This work addresses the high computational cost of multimodal perception in autonomous driving and its limited adaptability to dynamic environmental changes. The authors propose PRAM-R, a framework featuring an asynchronous dual-loop architecture that jointly coordinates perception, reasoning, action, and memory. Central to this approach is a large language model (LLM)-driven, context-aware modality routing mechanism coupled with a hierarchical memory system, enabling adaptive modality selection and long-term consistency preservation. Evaluated on the nuScenes dataset, PRAM-R reduces modality usage by 6.22% while improving memory recall by 20%, all without compromising trajectory prediction accuracy. In synthetic stress tests, the framework demonstrates an 87.2% reduction in routing oscillations, substantially enhancing both computational efficiency and system robustness.

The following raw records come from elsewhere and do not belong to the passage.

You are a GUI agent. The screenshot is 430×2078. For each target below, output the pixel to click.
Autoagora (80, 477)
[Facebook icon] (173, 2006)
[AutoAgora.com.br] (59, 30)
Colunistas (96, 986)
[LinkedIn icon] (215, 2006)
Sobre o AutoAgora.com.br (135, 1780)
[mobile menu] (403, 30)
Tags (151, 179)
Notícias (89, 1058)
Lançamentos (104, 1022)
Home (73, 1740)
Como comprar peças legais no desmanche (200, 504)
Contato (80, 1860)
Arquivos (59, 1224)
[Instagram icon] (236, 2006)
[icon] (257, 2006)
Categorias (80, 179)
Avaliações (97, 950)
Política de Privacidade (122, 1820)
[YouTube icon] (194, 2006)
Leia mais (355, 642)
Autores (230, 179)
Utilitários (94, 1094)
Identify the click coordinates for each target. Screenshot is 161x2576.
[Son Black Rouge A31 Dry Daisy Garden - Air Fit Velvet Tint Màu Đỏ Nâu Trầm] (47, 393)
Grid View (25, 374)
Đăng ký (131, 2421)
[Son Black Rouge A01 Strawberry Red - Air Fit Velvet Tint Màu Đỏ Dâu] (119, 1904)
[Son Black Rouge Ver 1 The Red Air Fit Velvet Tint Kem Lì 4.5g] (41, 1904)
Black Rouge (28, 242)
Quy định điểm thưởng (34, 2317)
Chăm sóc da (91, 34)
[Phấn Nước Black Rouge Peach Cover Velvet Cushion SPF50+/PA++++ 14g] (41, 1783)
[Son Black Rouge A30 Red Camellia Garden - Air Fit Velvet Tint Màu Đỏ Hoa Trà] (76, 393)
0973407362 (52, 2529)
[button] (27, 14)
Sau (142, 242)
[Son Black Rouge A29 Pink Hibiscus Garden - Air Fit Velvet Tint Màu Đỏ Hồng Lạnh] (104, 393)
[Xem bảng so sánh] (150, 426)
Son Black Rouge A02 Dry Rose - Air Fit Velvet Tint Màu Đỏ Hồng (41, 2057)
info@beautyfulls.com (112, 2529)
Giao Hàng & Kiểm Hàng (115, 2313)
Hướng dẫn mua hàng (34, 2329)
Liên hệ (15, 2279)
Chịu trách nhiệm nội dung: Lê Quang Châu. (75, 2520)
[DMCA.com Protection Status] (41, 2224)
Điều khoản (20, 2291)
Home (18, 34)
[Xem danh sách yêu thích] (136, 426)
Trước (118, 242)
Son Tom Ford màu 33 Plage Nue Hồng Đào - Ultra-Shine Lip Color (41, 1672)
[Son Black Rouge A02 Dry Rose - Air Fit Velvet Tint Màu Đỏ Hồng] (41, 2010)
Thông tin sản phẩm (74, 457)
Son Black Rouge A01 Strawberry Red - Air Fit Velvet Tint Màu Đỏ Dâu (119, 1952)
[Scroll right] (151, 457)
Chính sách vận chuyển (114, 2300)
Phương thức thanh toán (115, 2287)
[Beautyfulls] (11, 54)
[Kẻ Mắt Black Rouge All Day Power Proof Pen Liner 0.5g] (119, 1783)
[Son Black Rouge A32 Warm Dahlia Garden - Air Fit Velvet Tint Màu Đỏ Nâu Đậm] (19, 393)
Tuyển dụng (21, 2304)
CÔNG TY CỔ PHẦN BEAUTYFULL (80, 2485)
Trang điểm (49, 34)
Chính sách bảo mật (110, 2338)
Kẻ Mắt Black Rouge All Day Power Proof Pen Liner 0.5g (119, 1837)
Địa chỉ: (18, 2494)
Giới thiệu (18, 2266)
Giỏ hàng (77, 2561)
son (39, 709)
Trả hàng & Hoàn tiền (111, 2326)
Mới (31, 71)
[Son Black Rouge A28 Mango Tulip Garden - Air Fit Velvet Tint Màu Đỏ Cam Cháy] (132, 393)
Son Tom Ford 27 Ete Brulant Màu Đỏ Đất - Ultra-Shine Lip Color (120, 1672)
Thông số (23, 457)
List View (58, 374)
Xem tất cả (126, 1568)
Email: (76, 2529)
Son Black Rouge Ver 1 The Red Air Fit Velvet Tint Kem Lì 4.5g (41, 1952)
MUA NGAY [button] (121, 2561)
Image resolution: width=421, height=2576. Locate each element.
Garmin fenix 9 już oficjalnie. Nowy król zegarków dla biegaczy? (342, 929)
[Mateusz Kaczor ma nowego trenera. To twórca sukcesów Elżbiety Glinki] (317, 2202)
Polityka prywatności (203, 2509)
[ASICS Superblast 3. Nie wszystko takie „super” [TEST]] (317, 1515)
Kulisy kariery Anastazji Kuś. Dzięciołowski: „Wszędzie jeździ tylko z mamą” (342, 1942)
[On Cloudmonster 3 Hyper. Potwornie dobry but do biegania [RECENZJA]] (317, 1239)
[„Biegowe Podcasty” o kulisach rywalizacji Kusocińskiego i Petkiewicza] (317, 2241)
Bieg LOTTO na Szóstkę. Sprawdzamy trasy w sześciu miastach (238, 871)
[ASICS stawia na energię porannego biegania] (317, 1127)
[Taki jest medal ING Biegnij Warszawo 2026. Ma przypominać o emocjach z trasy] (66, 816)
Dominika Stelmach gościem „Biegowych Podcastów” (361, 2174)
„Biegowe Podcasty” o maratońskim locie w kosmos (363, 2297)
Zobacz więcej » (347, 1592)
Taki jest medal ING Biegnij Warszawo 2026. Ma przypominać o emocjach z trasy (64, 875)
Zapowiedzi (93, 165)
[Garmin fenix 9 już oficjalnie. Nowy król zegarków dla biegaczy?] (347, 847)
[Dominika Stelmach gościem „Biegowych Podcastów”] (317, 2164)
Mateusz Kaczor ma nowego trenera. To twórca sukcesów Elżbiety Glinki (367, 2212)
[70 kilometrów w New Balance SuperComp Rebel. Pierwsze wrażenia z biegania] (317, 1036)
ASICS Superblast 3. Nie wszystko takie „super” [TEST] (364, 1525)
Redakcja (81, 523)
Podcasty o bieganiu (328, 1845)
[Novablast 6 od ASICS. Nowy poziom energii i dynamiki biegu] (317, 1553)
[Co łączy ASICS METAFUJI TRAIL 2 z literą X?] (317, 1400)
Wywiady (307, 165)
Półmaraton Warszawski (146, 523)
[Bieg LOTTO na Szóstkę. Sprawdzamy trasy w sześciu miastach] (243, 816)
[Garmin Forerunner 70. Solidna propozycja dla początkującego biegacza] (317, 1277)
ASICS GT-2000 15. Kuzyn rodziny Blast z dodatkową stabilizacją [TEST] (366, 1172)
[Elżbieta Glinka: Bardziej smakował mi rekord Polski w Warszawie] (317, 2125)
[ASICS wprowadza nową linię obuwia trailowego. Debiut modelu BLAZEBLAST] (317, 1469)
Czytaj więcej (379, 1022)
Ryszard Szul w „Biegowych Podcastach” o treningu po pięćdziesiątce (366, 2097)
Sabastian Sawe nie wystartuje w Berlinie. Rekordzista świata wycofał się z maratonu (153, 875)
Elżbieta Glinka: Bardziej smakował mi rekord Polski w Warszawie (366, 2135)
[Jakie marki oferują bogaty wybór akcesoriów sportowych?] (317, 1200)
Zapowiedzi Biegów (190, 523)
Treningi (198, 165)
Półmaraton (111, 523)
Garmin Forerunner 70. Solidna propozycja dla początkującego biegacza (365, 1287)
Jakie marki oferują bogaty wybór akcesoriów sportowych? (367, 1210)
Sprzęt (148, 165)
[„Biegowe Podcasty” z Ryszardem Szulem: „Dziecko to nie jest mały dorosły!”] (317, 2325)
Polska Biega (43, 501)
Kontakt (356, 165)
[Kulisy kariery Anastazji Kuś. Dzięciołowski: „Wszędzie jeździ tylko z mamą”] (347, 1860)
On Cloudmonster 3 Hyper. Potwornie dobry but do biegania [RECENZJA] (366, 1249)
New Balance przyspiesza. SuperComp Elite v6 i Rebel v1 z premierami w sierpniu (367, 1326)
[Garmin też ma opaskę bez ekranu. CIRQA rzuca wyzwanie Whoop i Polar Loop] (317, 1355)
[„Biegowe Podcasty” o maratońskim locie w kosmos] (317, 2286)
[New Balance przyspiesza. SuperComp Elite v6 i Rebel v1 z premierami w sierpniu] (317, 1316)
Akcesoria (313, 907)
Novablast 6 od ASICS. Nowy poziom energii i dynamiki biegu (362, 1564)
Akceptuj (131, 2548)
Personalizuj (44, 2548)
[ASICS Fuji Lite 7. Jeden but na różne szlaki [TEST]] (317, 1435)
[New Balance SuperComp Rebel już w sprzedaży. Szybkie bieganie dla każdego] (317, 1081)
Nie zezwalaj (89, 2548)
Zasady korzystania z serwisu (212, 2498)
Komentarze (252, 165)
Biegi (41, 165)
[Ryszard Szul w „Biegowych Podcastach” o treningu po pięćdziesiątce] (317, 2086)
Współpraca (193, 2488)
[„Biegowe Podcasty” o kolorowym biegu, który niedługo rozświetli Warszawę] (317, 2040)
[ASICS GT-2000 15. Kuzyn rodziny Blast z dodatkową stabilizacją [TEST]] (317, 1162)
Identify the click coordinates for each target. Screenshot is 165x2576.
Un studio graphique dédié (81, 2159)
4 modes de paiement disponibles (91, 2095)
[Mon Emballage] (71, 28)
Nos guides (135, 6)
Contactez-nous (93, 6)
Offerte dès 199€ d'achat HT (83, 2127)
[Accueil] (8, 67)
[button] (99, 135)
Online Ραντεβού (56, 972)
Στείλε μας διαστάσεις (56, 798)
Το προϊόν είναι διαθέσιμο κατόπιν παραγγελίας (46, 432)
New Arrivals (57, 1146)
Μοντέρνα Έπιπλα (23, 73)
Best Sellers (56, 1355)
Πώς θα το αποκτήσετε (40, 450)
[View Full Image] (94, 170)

Multimodal perception enables robust autonomous driving but incurs unnecessary computational cost when all sensors remain active. This paper presents PRAM-R, a unified Perception-Reasoning-Action-Memory framework with LLM-Guided Modality Routing for adaptive autonomous driving. PRAM-R adopts an asynchronous dual-loop design: a fast reactive loop for perception and control, and a slow deliberative loop for reasoning-driven modality selection and memory updates. An LLM router selects and weights modalities using environmental context and sensor diagnostics, while a hierarchical memory module preserves temporal consistency and supports long-term adaptation. We conduct a two-stage evaluation: (1) synthetic stress tests for stability analysis and (2) real-world validation on the nuScenes dataset. Synthetic stress tests confirm 87.2% reduction in routing oscillations via hysteresis-based stabilization. Real-world validation on nuScenes shows 6.22% modality reduction with 20% memory recall while maintaining comparable trajectory accuracy to full-modality baselines in complex urban scenarios. Our work demonstrates that LLM-augmented architectures with hierarchical memory achieve efficient, adaptive multimodal perception in autonomous driving.